The end of hellfire and damnation team talks also ushered in an era when, as current captain Sam Cane told me two years ago: "All players' opinions in the All Blacks are valued 100 per cent. I think that sort of culture and environment is the way society is trending in all aspects, whether it's business or in schools. They're empowering people, so they have a sense of belonging, a sense of ownership, and in return, they get the best out of them."
What's intriguing about the Galthie and Jones old school, my way or the highway, style is that it probably works best in the short doses provided by the preparation for test match rugby, rather than in the week after week grind of French and English club play or Super Rugby.
Constant, cold-eyed pressure can wear down the best of players.
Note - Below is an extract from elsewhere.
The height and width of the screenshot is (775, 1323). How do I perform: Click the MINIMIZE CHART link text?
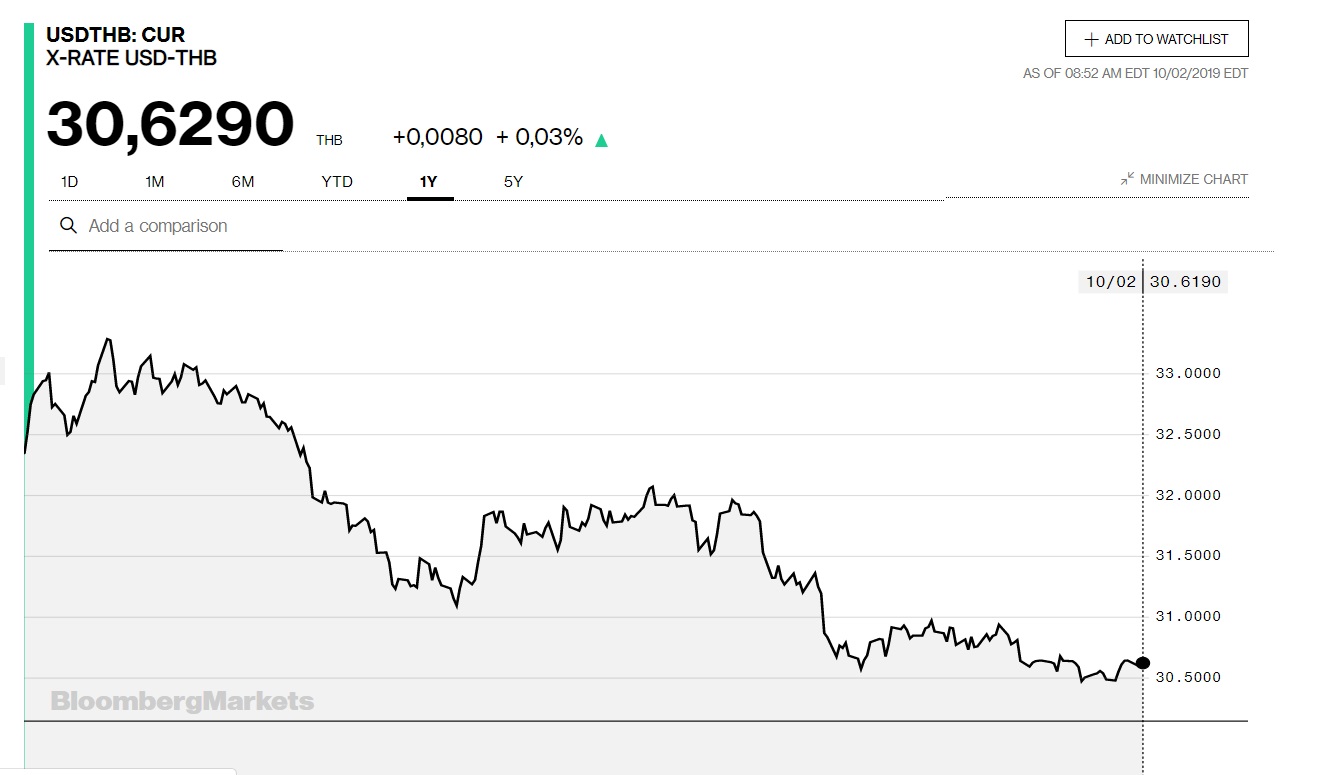[x=1193, y=179]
Even in the amateur era in the 1980s Wallabies' coach Alan Jones, at first, lauded for a triumphant tour of the British Isles, gradually lost his changing shed with late-night hectoring phone calls, and demands players take leave from their jobs to live and breathe the game 24/7.
Emotional intelligence would have once been laughed out of the room in rugby as some sort of soft, theoretical gibberish. But when, in 2017, Steve Hansen, making an equine comparison possibly only he could have got away with, said: "Like horses, some people need a cuddle, some people need a kick up the bum. But they all, horses or people, need to feel they belong, and they need to feel they are valued." What else was he doing but expressing emotional intelligence?
Icy hearted coaching to win trophies not friends may never die. But All Black victories at the World Cups of 2011 and 2015 do show that winning while also showing some humanity is not necessarily the impossible dream.